Come a Veglia, anche la giustizia è amministrata duramente: su indicazione del C. il castellano della fortezza Luca Gritti che con "poco respecto" aveva "contractato et venduto" le artiglierie viene perseguito. Nel contempo il tessuto di informazioni che invia periodicamente risulta quanto mai prezioso: spostamenti navali, o terrestri, dei Turchi; fuste che prendono il largo in occasione delle fiere per predare; echi di preparativi militari a Costantinopoli (il 10 febbr. 1521 riferisce, infatti, "siché risona la gran adunantia si fa a Costantinopoli di zente").
L'elogio del doge quale gli venne tributato al ritorno a Venezia il 24 ott. 1523 rispecchiava una stima ormai riacquistata (la Relatio di Agostino Valier del novembre 1527 porterà ad esempio ancora il suo "regimento" di Veglia). Sull'onda di essa, il 19 luglio 1526, il C. è nominato capitano di Famagosta. Ma questa volta l'interesse personale prenderà decisamente il sopravvento: accettandolo solo per danaro, e sul metro del guadagno impostando tutta la sua azione (in effetti, verrà osservato, "ha vadagnato assai"), i rancori e le inimicizie lo caratterizzeranno.

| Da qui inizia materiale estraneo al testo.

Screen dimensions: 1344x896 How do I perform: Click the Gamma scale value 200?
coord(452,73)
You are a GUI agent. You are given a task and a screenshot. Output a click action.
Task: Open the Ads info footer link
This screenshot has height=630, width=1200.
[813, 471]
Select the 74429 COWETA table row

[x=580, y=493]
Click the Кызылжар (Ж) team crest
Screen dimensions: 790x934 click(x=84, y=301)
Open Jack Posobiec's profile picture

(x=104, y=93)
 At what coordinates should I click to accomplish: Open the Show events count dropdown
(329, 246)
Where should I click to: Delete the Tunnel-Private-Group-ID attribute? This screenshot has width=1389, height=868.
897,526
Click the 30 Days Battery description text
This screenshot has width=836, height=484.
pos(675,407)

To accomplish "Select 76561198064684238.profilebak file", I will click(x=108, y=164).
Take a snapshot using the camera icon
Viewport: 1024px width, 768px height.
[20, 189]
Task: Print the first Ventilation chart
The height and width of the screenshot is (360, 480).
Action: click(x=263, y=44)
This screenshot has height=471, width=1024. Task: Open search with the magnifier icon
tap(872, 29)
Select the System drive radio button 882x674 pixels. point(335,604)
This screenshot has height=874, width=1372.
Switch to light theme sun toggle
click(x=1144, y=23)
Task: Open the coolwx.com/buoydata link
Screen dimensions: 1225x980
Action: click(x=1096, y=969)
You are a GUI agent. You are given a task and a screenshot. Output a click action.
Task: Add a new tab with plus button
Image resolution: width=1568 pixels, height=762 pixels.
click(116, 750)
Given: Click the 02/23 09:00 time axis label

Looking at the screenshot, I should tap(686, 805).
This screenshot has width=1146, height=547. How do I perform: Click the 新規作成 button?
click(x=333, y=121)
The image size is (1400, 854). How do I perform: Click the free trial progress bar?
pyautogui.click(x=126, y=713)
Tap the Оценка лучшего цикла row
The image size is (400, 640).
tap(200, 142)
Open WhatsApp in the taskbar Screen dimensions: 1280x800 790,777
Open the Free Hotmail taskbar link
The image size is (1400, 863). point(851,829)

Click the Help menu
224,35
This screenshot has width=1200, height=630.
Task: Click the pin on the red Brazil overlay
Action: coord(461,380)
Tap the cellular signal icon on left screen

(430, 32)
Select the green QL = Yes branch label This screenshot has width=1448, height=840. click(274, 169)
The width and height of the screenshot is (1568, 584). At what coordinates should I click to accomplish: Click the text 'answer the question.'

Se il 20 apr. 1530 il C. era di nuovo di ritorno a Venezia a riferire, terminato il mandato, delle "fabriche" di Famagosta, il 15 giugno un avvenimento gettava, indirettamente, luce su questo "regimento". Alcuni giorni prima, infatti, a Venezia era morto assassinato un cipriota, da poco giunto da Famagosta a "dolersi" del C. contro il quale, da parte di Zuan Alvise Navagero, ormai morto, era stato "formato processo". Morte misteriosa questa del cipriota. Si sospettò subito il C. negli ambienti dei ciprioti, per cui si ritenne opportuno rivolgersi al doge. Un amico dell'ucciso, il 15 giugno, mentre il doge si recava a S. Vio, gli si gettò davanti in ginocchio implorando giustizia ed accusando pubblicamente il Canal. Ma accusare dei "zentilhomeni" da parte di "tristi", come sottolineò Vital Vitturi presente alla scena, arrecava solo danno e suscitava omertà. Tutto, infatti, si chiuse con questo amaro episodio senza alcun strascico giudiziario: l'uomo che col danaro raccolto a Veglia aveva salvato l'Arsenale, aveva pure fatto dimenticare la "fuga" del 1503 ed era divenuto un "difensore" della Repubblica.
Morì nel 1538, lasciando un figlio, Gianfrancesco, ammirato "magnus philosophus" da Agostino Valier.
Fonti e Bibl.: Archivio di Stato di Venezia, Capi del Consiglio dei dieci, Lettere di Rettori, bb. 281, 282, 291; Venezia, Biblioteca nazionale Marciana, ms. It., cl. VII, 925 (= 8594): M. Barbaro, Geneal. di fam. patrizie venete, II, c. 204v; M. Sanuto, Diarii, XXII-LIII, Venezia 1887-1899, ad Indices; E. A. Cicogna, Delle Inscrizioni veneziane, VI, Venezia 1853, p. 608; Commissiones et relationes venetae, a cura di L. Ljubić, I, Zagabriae 1876, pp. 95, 141; II, ibid. 1877, pp. 20, 36.